Igualdade de gênero é registrada nos cartórios brasileiros

Na contramão dos dados gerais que colocam o Brasil na 78ª posição no ranking que mede a igualdade de gênero em 144 países, estão os cartórios brasileiros. Lotados em um dos 13.440 cartórios distribuídos pelos 5.570 municípios, os titulares homens somam 6.613 e as titulares mulheres 6.386,. Desde a Constituição de 1988, a função de notário (a), também conhecida como tabelião (ã), só pode ser exercida por meio de um concurso público. No Ceará, a última seleção aconteceu no ano de 2018.

De acordo com a tabeliã no município de Granja e diretora de Comunicação da Associação dos Notários e Registradores do Ceará (Anoreg-CE), aprovada no último concurso, Priscila Aragão, “as mulheres têm conquistado cada vez mais espaços no mercado de trabalho e no nosso caso específico, mesmo com provas difíceis e várias etapas de avaliação, a dedicação aos estudos tem feito a diferença”. O concurso público, ao seu ver, ainda é uma garantia de segurança na vida profissional das pessoas.

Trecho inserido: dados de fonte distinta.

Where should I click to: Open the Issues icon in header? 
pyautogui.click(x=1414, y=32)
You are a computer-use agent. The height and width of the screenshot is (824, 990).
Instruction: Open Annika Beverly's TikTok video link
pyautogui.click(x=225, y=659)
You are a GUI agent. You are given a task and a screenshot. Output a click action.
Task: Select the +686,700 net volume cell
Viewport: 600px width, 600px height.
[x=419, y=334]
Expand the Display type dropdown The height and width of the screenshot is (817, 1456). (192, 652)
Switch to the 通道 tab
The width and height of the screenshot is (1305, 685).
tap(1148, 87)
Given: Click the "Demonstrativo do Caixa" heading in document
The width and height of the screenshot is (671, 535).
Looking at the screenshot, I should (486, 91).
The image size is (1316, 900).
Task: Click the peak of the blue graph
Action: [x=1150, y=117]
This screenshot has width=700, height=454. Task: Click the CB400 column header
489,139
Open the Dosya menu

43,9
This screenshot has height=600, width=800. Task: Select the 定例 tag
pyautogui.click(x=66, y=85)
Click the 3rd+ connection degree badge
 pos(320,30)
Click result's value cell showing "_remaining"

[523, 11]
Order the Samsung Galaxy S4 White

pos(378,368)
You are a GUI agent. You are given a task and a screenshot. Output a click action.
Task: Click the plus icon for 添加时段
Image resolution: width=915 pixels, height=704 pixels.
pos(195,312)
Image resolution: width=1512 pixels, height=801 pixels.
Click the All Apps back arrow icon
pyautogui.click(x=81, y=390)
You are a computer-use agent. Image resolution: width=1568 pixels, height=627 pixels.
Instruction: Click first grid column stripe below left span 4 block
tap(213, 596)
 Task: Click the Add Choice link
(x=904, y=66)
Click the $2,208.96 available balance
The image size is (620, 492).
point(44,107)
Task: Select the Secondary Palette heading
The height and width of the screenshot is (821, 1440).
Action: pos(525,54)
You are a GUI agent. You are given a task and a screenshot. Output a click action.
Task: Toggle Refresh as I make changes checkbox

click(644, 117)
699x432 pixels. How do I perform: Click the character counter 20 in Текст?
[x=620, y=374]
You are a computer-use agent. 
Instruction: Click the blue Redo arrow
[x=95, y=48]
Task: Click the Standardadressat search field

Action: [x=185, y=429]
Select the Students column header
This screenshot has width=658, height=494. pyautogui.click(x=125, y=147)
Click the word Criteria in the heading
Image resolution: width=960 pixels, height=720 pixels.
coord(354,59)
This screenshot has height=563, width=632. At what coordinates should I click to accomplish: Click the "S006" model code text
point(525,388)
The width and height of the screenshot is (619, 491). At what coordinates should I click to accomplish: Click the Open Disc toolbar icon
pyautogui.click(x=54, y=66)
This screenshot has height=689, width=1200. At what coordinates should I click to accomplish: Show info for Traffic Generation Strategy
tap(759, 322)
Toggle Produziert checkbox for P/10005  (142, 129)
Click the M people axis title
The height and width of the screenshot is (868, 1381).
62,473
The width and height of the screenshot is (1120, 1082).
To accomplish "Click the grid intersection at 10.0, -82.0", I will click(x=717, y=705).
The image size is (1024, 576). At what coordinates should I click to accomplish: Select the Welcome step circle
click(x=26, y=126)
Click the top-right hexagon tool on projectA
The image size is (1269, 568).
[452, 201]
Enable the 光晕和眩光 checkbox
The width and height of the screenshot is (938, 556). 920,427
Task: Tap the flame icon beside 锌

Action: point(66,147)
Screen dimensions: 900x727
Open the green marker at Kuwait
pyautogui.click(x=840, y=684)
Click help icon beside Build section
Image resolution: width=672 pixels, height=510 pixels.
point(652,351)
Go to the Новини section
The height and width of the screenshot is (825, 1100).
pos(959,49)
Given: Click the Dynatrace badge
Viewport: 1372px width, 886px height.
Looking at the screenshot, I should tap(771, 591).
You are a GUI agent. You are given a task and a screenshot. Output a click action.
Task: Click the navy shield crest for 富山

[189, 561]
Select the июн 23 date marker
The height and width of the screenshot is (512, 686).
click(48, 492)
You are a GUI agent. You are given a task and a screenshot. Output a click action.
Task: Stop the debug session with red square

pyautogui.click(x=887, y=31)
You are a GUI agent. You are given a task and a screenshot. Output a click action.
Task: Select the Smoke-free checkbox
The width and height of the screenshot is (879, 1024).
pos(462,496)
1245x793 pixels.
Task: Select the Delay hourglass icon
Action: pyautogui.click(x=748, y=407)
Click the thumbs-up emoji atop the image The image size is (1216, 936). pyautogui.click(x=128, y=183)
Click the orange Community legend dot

No caso da Anoreg-CE, desde a vice-presidência, passando pelas diretorias de Comunicação e Marketing; Assuntos Jurídicos; Representatividades Sociais, Eventos e Desportos; Tabelionato de Notas da Capital e Região Metropolitana de Fortaleza; Tabelionato de Protesto de Títulos do Interior; Registro de Títulos e Documentos e do Registro Civil de Pessoa Jurídica da Capital e Região Metropolitana de Fortaleza; Conselho Fiscal e 2ª Tesoureira, nove mulheres se destacam na diretoria da Associação dos Notários e Registradores do Estado do Ceará. E cada uma das notárias vem desempenhando um papel importante nas atividades diárias.

No tocante aos serviços oferecidos pelo cartórios, cuja atividade surgiu por volta de 1850, à época do registro de vigário e das atas notariais, a agilidade e a transparência rendeu o reconhecimento da população como a instituição mais confiável. O levantamento consta no último relatório da Associação dos Notários e Registradores do Brasil (Anoreg-BR), 3ª Edição – 2021. Os cartórios de Notas e de Registro no país são, também, responsáveis pela geração de 125.764 empregos diretos e indretos. Serviço este, presente em toda a vida do cidadão e que vem contribuindo, ainda, para desafogar o judiciário brasileiro.

Segundo Priscila Aragão, além da igualdade de gênero, os cartórios também exercem um papel fundamental no processo de inclusão. “Em março do ano passado, foi aprovada uma reserva mínima de 20% das vagas para pessoas negras em novos concursos para os cartórios. A decisão do Conselho Nacional de Justiça (CNJ) é muito assertiva, pois todas as instituições precisam fazer a sua parte para que haja mais igualdade”, conclui.